= Exercise task 1 =
In the Paris travel diary, which arrondissement was the apartment in?

>> Begin Extract provided

I was lucky enough to be sent to the Netherlands again this year for business, so I routed my return through Paris and spent 5 wonderful nights there! I kept a diary while there, so I'll basically copy and paste my notes (which may sometimes be in present tense).

I stayed at a perfect AirBnB apartment. I almost hate to post it and attract attention, but here you go: https://www.airbnb.com/rooms/555028 It's located in the 6th arrondissement, near rue de Buci and the Seine, on an adorable old street full of intriguing art galleries. The building itself dates back probably to the 17th century, and is very charming and quiet. I walked almost everywhere, and the price could not be beat.

My trip took place 2 weeks after the attacks. It felt strange to make a frivolous touristic trip while the country was in mourning - and I worried about another attack. But I ultimately decided to stick with it, because canceling seemed worse, both for me and for France. The city was not as quiet as I expected, and things were back to normal in many ways. People sat at cafes, visited museums and exhibitions, went out to restaurants, and filled the metro. There were heavily-armed guards everywhere, which frankly was a reassuring sight. Bags were checked upon entering any museum, large store, and some restaurants (like Laduree). Passports were checked upon exiting the train from Netherlands, despite the Schengen zone.

>> End Extract provided
>> Begin Supplied material

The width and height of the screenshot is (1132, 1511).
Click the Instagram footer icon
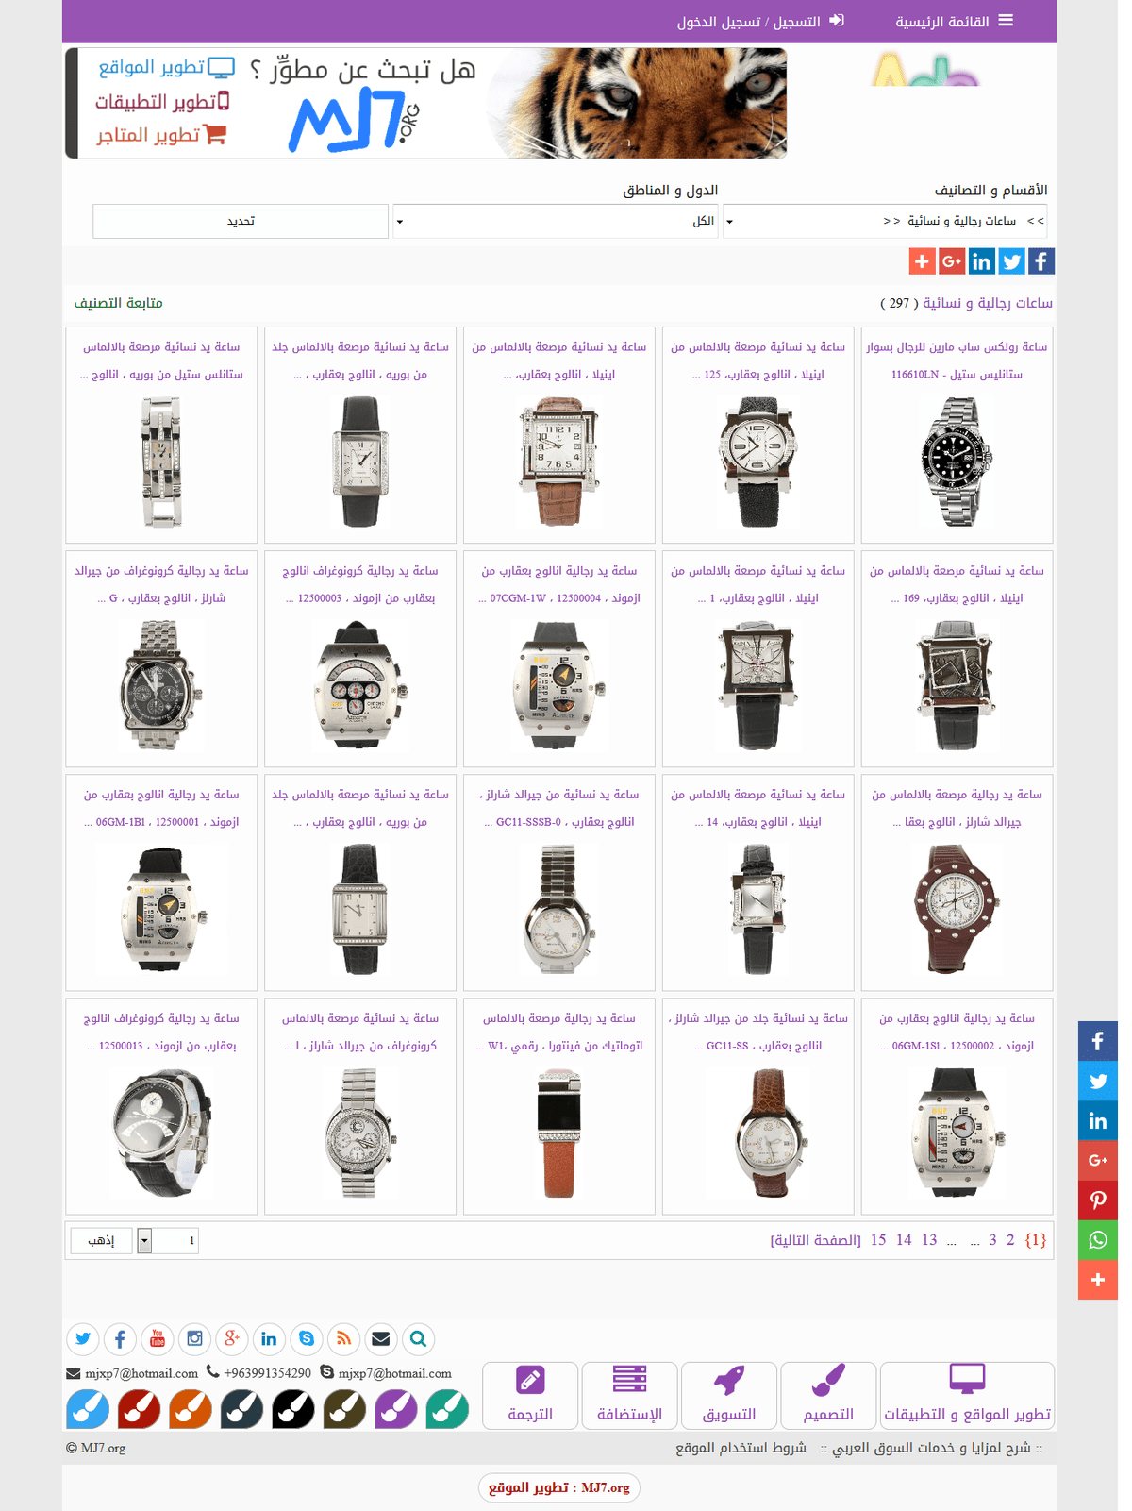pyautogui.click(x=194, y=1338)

>> End Supplied material
>> Begin Supplied material

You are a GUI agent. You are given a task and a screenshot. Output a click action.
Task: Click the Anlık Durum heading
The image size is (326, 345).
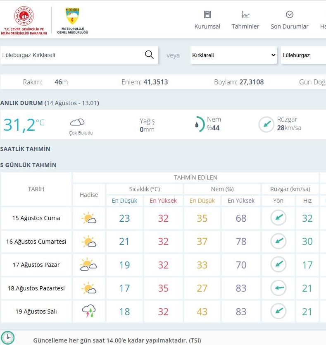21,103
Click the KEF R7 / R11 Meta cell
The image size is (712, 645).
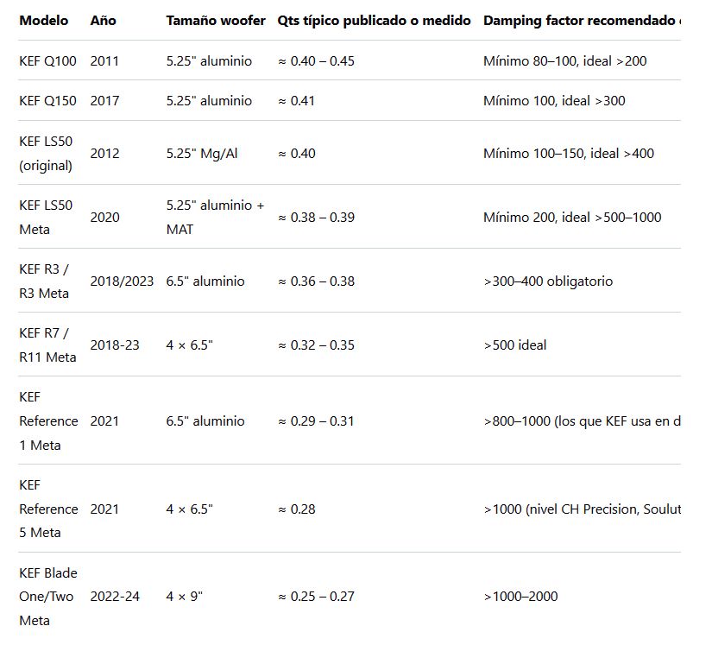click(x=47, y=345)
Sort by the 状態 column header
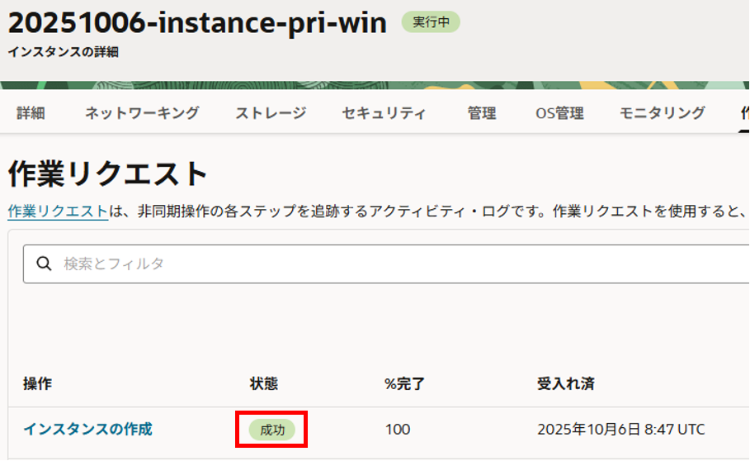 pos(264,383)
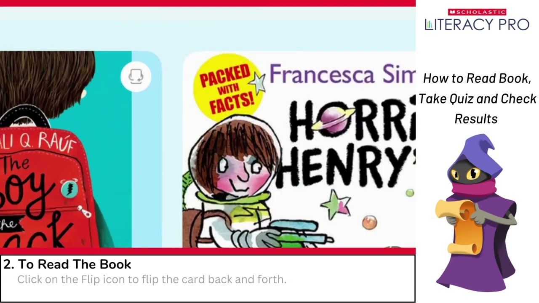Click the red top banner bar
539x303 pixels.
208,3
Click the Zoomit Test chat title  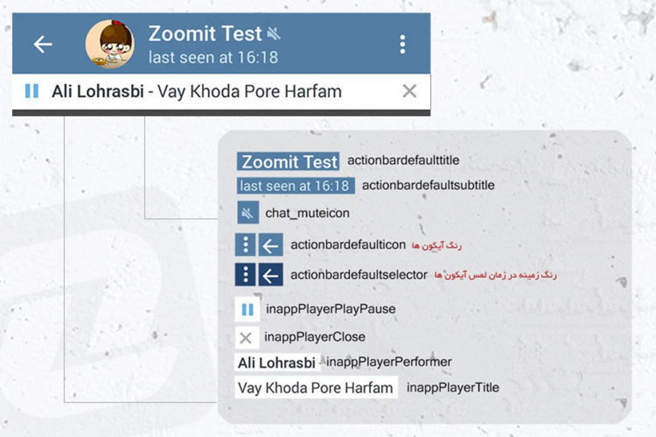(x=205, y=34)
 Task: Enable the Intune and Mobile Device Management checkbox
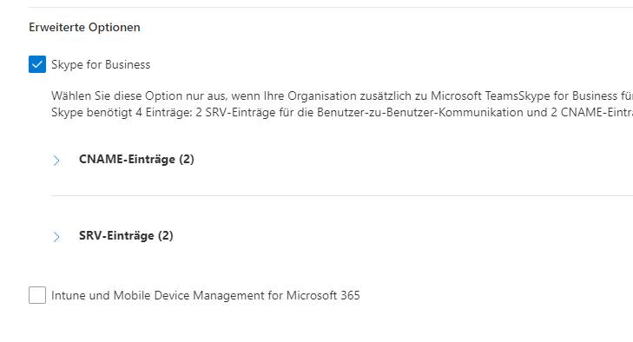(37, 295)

>> End Supplied material

= Exercise task 2 =
Arrange the lines of the listing above, from the line holding "The width and" through the line holding "pyautogui.click(x=194, y=1338)", inclusive, as a Markdown table with the columns Row and Listing line. Skip blank lines, and leave the pictures out of the answer.

= Right answer 1 =
The 6th arrondissement.

= Right answer 2 =
| Row | Listing line |
|---|---|
| 1 | The width and height of the screenshot is (1132, 1511). |
| 2 | Click the Instagram footer icon |
| 3 | pyautogui.click(x=194, y=1338) |